The second is the complete opposite, which is suppression. This usually doesn’t appear on the surface but it simply is the means in which we push our emotions down and maybe even ignore them without coming to a resolution. Most times it’ll be when someone is angry but gets real quiet or pretend that they are not bothered by it. We shut down externally, but internally we create blockages and aren’t able to process our thoughts, emotions and feelings properly. For example, our boss tells us we’re incompetent. We fear that if we express our anger, we’ll get fired, so we shut up and just take in the words and perhaps even believe the things we were told. Each time we encounter our boss in the future, the experience brings those memories fresh in front of us and unsettles our mind. Suppression can manifest eventually as sleep disorders, anxiety, and even depression.
There’s one more way to deal with anger which is always available to us. That is ‘letting go’. If we remember that anger is an emotion. It is not something which we are, but rather an emotion we are holding onto. So then, why not loosen our grip on anger and simply let it go?
Letting go is a two-step process. The first step is usually the most tricky. During the onset of our anger, we must train ourselves to recognize that the emotion of anger is waging a war of power within us. To realize that our anger is taking over and keeping us as a hostage within our own body. The hardest part is to catch ourselves in the moment. It takes a bit of practice and conscious intent to catch this rapid takeover. How many times have we gotten angry within a split second of some trigger point? Yet, it’s OK to allow the emotion of anger to arrive. I am not saying we should stop the anger from being generated. What is important during this first step is to immediately recognize and catch ourselves in the moment it arrives.
The second step is a bit of a dialogue. After we’ve caught the anger arising, ask ourselves, “Why am I getting angry?” “What is causing this anger?” “What is it that I haven’t come to terms with internally that is causing this reaction?”

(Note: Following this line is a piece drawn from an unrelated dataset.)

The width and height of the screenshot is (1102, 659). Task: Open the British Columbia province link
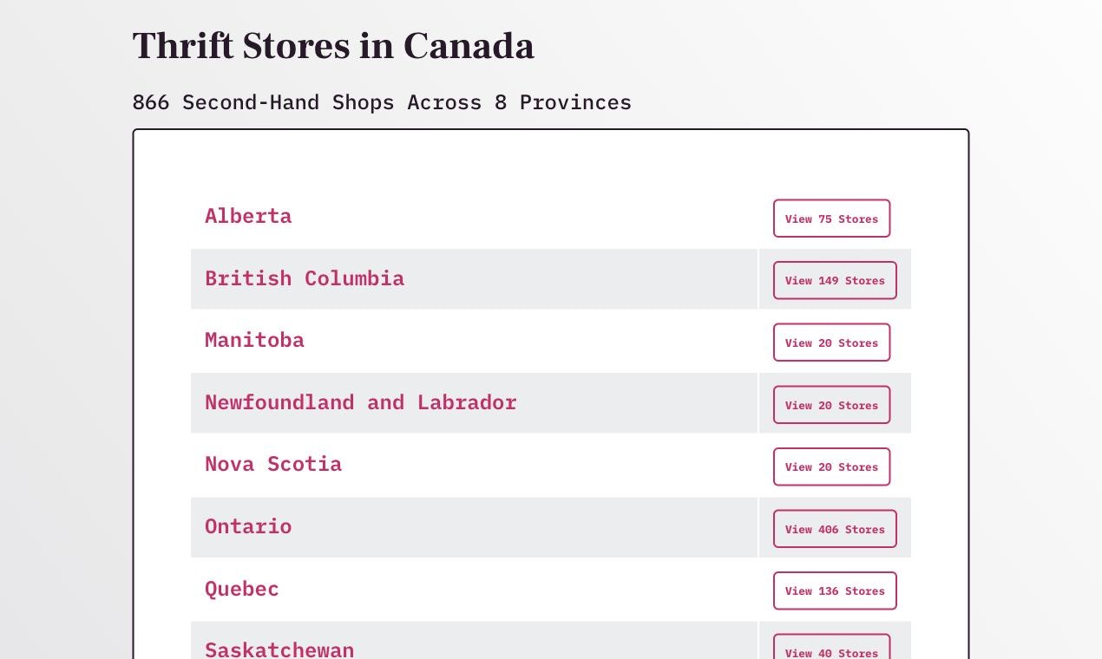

Now this sounds a bit long-winded, but the dialogue happens within a split second.
This is different from suppressing our anger because now we are taking responsibility for our emotions, rather than seeing ourselves as a victim and pushing the anger away.
Taking Responsibility
By asking the question, “What is it that I haven’t come to terms with yet?”, we are taking responsibility over our reactions. I truly believe that the reason we get angry at situations, objects or other people is simply because there’s a part within us that we haven’t come to terms with.

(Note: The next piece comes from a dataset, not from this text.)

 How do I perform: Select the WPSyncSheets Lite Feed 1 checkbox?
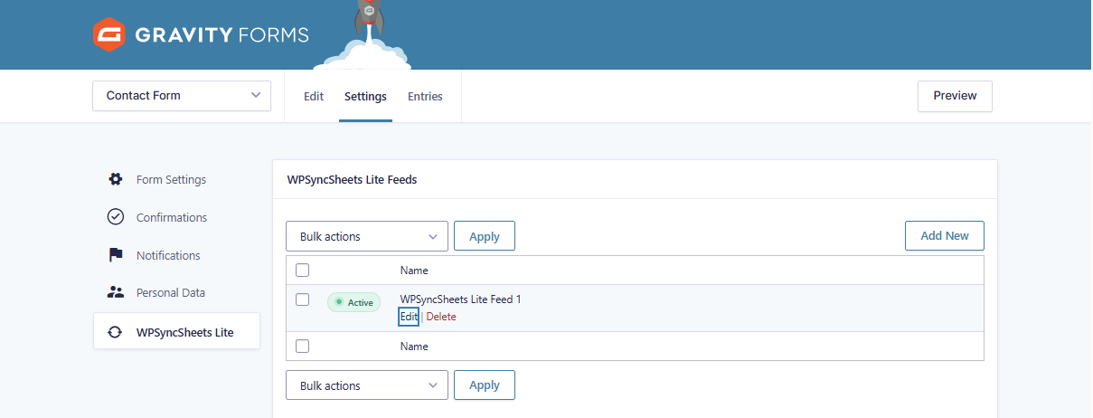point(303,299)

Take for example being angry at people who are liars and dishonest to us. Remember the saying, “Nobody can upset us without our permission”. The reason we get angry towards dishonesty is because there may be a part of us where dishonesty is showing up in our life which we haven’t reconciled yet. Perhaps we’re dishonest by setting a perception towards others about who we are and putting up a likeable front. It could be that we’re dishonest about our desires and we don’t really express what we want to others. Maybe we’re lying to ourselves about what our dreams are in life and simply settling for what’s safe and mediocre. No matter what it is in this case, there’s some element of dishonesty that we haven’t made peace with which causes us anger when we see it in others.

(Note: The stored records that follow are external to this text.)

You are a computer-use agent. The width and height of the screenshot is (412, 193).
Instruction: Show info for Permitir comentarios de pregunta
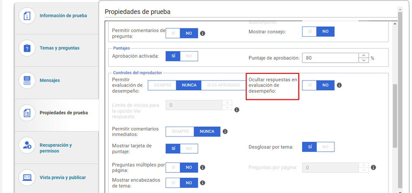203,33
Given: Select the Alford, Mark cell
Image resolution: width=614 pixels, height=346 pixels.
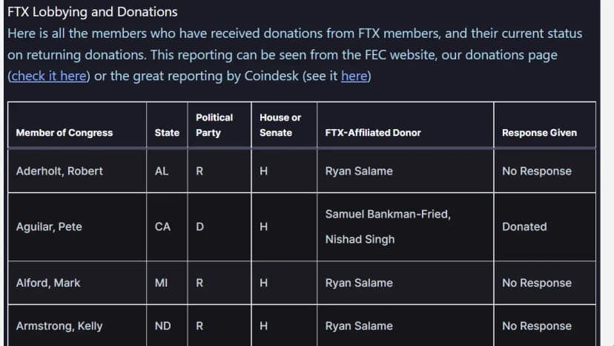Looking at the screenshot, I should coord(48,283).
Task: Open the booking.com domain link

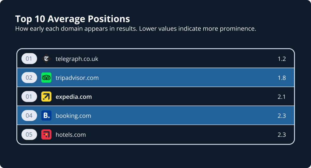Action: click(73, 115)
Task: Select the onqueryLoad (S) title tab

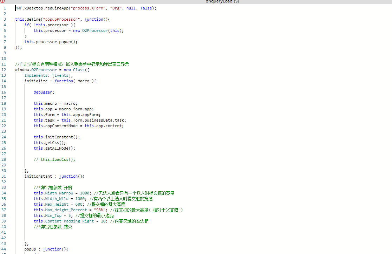Action: click(x=222, y=1)
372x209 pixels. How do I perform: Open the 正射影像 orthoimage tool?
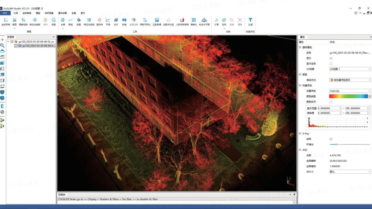point(157,21)
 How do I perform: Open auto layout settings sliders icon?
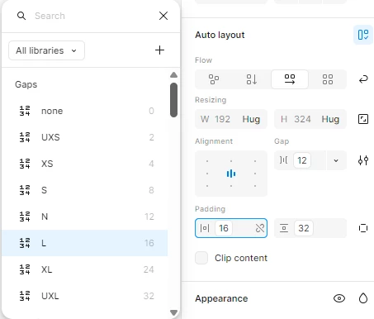click(363, 160)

The same goes for if we’re angry with a particular race, religion, belief system or even simple as being upset with what someone is wearing. How many times have we looked at the way someone dresses and said to ourselves, that is terrible, how could they wear something like that? Maybe there’s a part within us that wants to be different or wants to be daring which we’re ignoring and as a result it manifests as anger or hate towards a person. Sometimes anger is simply because we don’t understand what we see. Could it be because there are parts to us which we don’t understand and as a result it frustrates us?
Final thoughts
The idea here is that Anger is only as strong as the amount of energy we fuel it with and how much power we allow it to have over us. As long as we can constantly be vigilant and remind ourselves that we’re the masters of our emotions. To recognize that we’re in control and the reaction that we’re having is simply something we ourselves haven’t come to terms with. This in itself will put us in a place of peace, a place where we can make better decisions as we are no longer victims of The Anger Effect..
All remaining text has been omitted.